4. Wefelmeyer W, Puhl CJ, Burrone J (2016). Homeostatic Plasticity of Subcellular Neuronal Structures- From Inputs to Outputs. (Comment on PubPeer)

This review highlights recent findings on structural plasticity of synapses and the axonal initial segment (AIS). I was especially interested in the AIS part. Several recent studies show that the AIS can change position and length with different manipulations, for example photogenetic stimulation or high potassium depolarization. These structural changes are associated with changes in excitability, which the authors present as homeostatic, although they recognize the results are not so clear. In particular, structural plasticity depends on cell type (distal displacement in some cell types, proximal displacement in others) and other plastic changes (eg expression of ionic channels) occur and act as confounding factors. For example, high potassium depolarization makes the AIS of cultured hippocampal neurons move distally (Grubb & Burrone, 2010). I have shown that this displacement should in principle make the neuron (slightly) more excitable (Brette, 2013), but the opposite is seen in those neurons.
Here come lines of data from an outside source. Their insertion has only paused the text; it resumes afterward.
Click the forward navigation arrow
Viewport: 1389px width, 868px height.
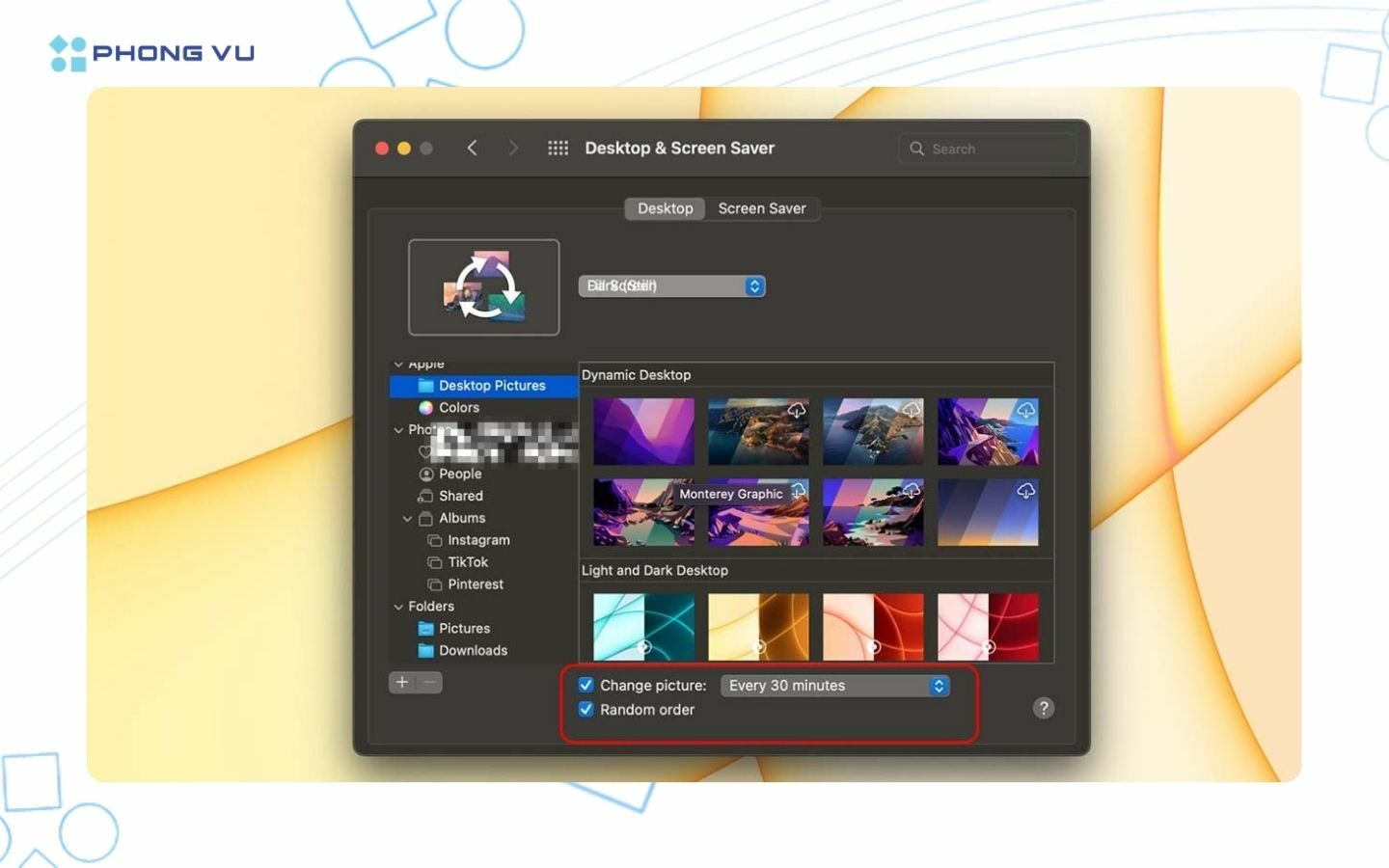513,148
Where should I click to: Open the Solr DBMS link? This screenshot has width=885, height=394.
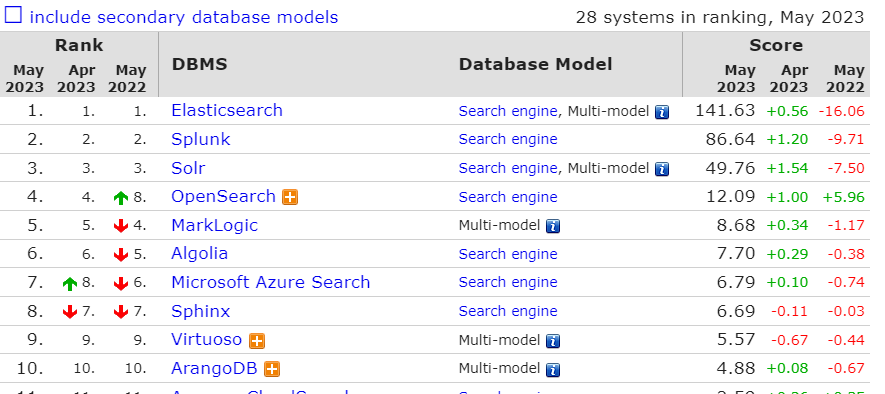click(188, 168)
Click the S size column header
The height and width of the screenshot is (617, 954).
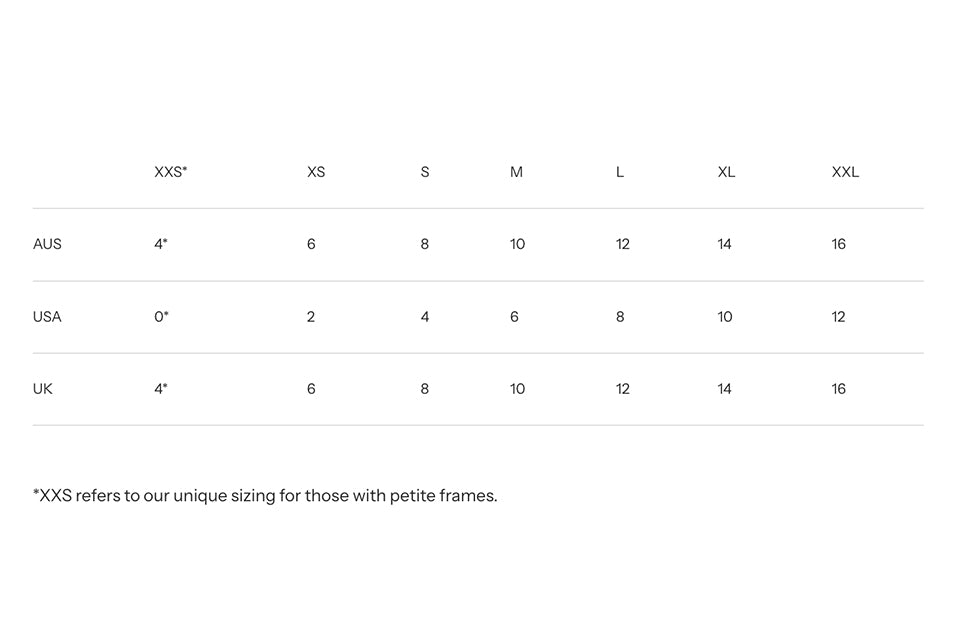tap(425, 172)
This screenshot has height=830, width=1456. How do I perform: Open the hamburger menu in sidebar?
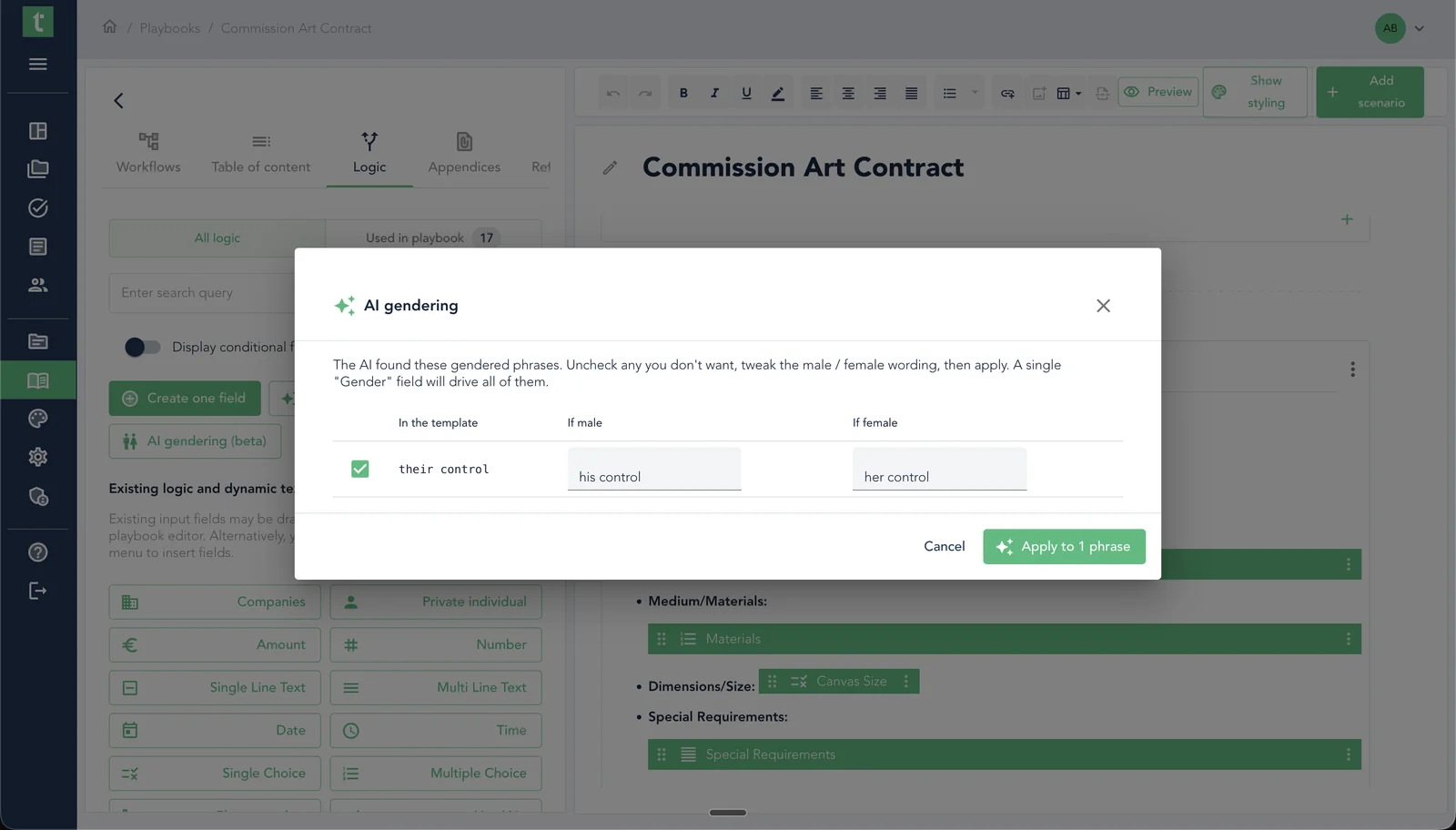click(x=38, y=64)
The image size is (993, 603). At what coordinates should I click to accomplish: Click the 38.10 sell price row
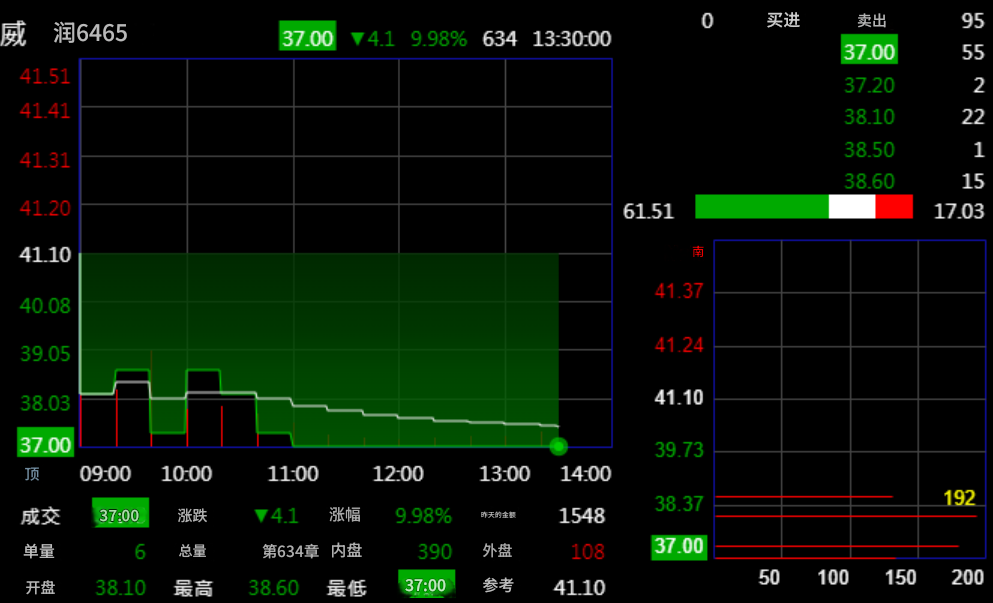pos(869,117)
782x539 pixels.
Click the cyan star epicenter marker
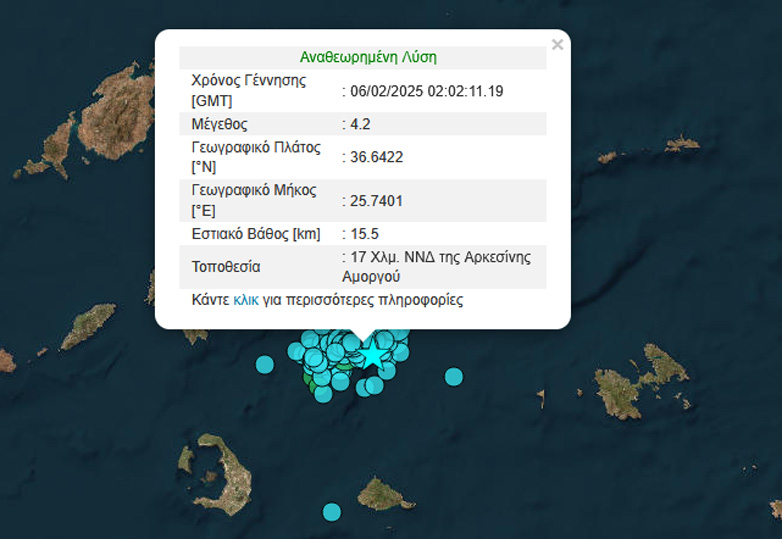(372, 354)
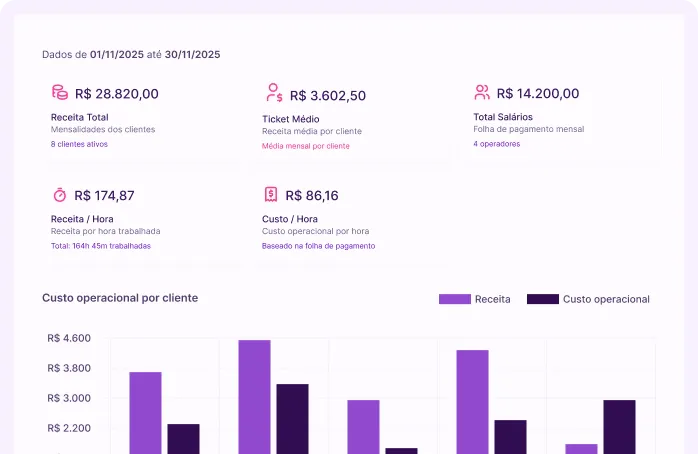
Task: Open the "8 clientes ativos" link
Action: click(79, 144)
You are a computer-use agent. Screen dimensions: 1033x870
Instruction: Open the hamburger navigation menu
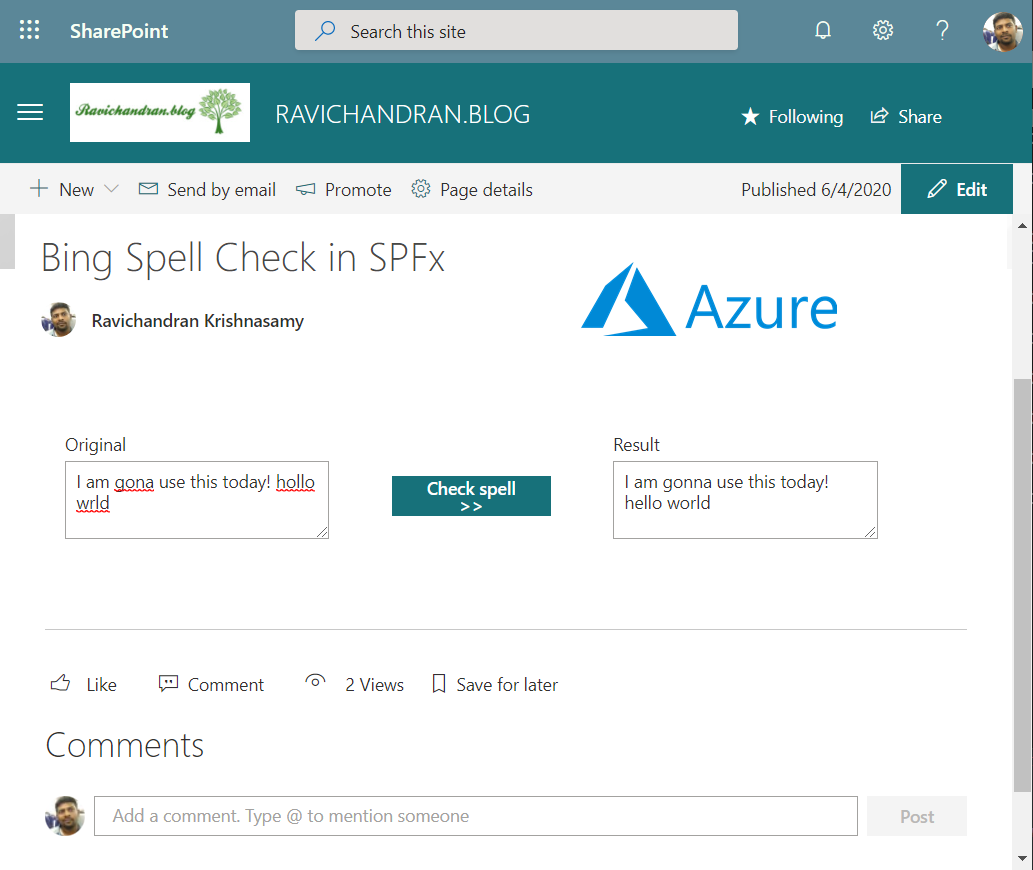30,113
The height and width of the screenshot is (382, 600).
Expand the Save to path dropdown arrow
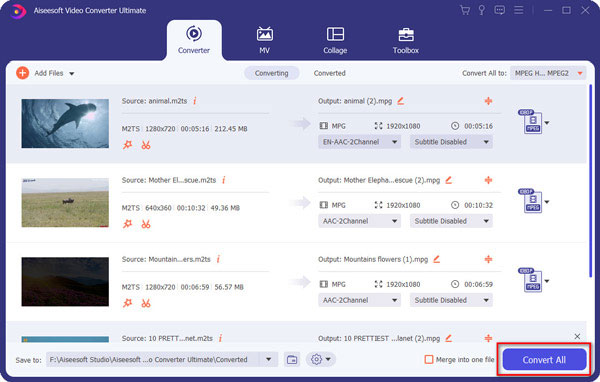[269, 359]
There were however strong changes in membrane properties, so the causal relations are not so obvious, all the more that other changes, such as Nav channel phosphorylation might have occurred too. The authors cite Gulledge & Bravo (2016) to point out that attenuation between the soma and AIS could be responsible for the decreased excitability, but that paper was a simulation study were axon diameter was fixed (1 µm) while somatodendritic morphology was changed, but in reality small neurons also have small axons, so that the situation analyzed in (Brette, 2013) still applies, in principle. Another interesting finding reviewed in this paper is that GABAergic synapses on the AIS do not move when the AIS moves, and therefore the number of synapses between the soma and initiation site can change, which changes the effect of inhibitory inputs. All these observations call for theoretical studies, where the relation between geometrical factors and excitability is analyzed. Finally, I would like to point out that one of our recent studies (Hamada et al., 2016) shows that structural plasticity of the AIS can have a homeostatic effect not on excitability per se, but on the transmission of the axonal spike to the soma.

5. Gouwens, NW and Wilson, RI (2009). Signal Propagation in Drosophila Central Neurons. (Comment on PubPeer)

Spike initiation in invertebrate neurons is quite different from vertebrate neurons. In the typical vertebrate neuron, synaptic currents from the dendrites are gathered at the soma, and spikes are initiated in the axon, which starts from the soma. In the typical invertebrate neuron, as the one studied here (Drosophila central neuron), a neurite emerges from the soma, then bifurcates into a dendritic tree and an axon. There is immunochemical evidence of an initial segment-like structure in Drosophila neurons near the bifurcation point (Trunova et al. 2011). This study confirms it with electrophysiological evidence and modeling. Morphologies are reconstructed, and passive responses to currents are measured at the soma. Optimization finds values for the passive properties – there are significant sources of uncertainty, but these are well addressed in the paper. Then they show that spikes in the soma are small, implying that the initiation zone is distal, and they use the model plus recordings of larger action potentials in other types of Drosophila neurons to get an estimate of the spike initiation site, which is found to be near the axon-dendrite bifurcation. Finally, they show that the resting potential is due mainly to Na+ and K+, as in other invertebrate neurons (Marmor, 1975).